Throughout the first year of this campaign, against all predictions to the contrary, we saw how hungry the American people were for this message of unity. Despite the temptation to view my candidacy through a purely racial lens, we won commanding victories in states with some of the whitest populations in the country. In South Carolina, where the Confederate Flag still flies, we built a powerful coalition of African Americans and white Americans.

This is not to say that race has not been an issue in the campaign. At various stages in the campaign, some commentators have deemed me either "too black" or "not black enough." We saw racial tensions bubble to the surface during the week before the South Carolina primary. The press has scoured every exit poll for the latest evidence of racial polarization, not just in terms of white and black, but black and brown as well.

And yet, it has only been in the last couple of weeks that the discussion of race in this campaign has taken a particularly divisive turn.

On one end of the spectrum, we've heard the implication that my candidacy is somehow an exercise in affirmative action; that it's based solely on the desire of wide-eyed liberals to purchase racial reconciliation on the cheap. On the other end, we've heard my former pastor, Reverend Jeremiah Wright, use incendiary language to express views that have the potential not only to widen the racial divide, but views that denigrate both the greatness and the goodness of our nation; that rightly offend white and black alike.

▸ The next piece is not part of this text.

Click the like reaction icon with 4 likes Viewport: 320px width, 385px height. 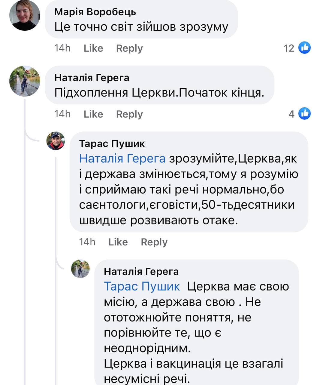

I have already condemned, in unequivocal terms, the statements of Reverend Wright that have caused such controversy. For some, nagging questions remain. Did I know him to be an occasionally fierce critic of American domestic and foreign policy? Of course. Did I ever hear him make remarks that could be considered controversial while I sat in church? Yes. Did I strongly disagree with many of his political views? Absolutely - just as I'm sure many of you have heard remarks from your pastors, priests, or rabbis with which you strongly disagreed.

But the remarks that have caused this recent firestorm weren't simply controversial. They weren't simply a religious leader's effort to speak out against perceived injustice. Instead, they expressed a profoundly distorted view of this country - a view that sees white racism as endemic, and that elevates what is wrong with America above all that we know is right with America; a view that sees the conflicts in the Middle East as rooted primarily in the actions of stalwart allies like Israel, instead of emanating from the perverse and hateful ideologies of radical Islam.

As such, Reverend Wright's comments were not only wrong but divisive, divisive at a time when we need unity; racially charged at a time when we need to come together to solve a set of monumental problems - two wars, a terrorist threat, a falling economy, a chronic health care crisis and potentially devastating climate change; problems that are neither black or white or Latino or Asian, but rather problems that confront us all.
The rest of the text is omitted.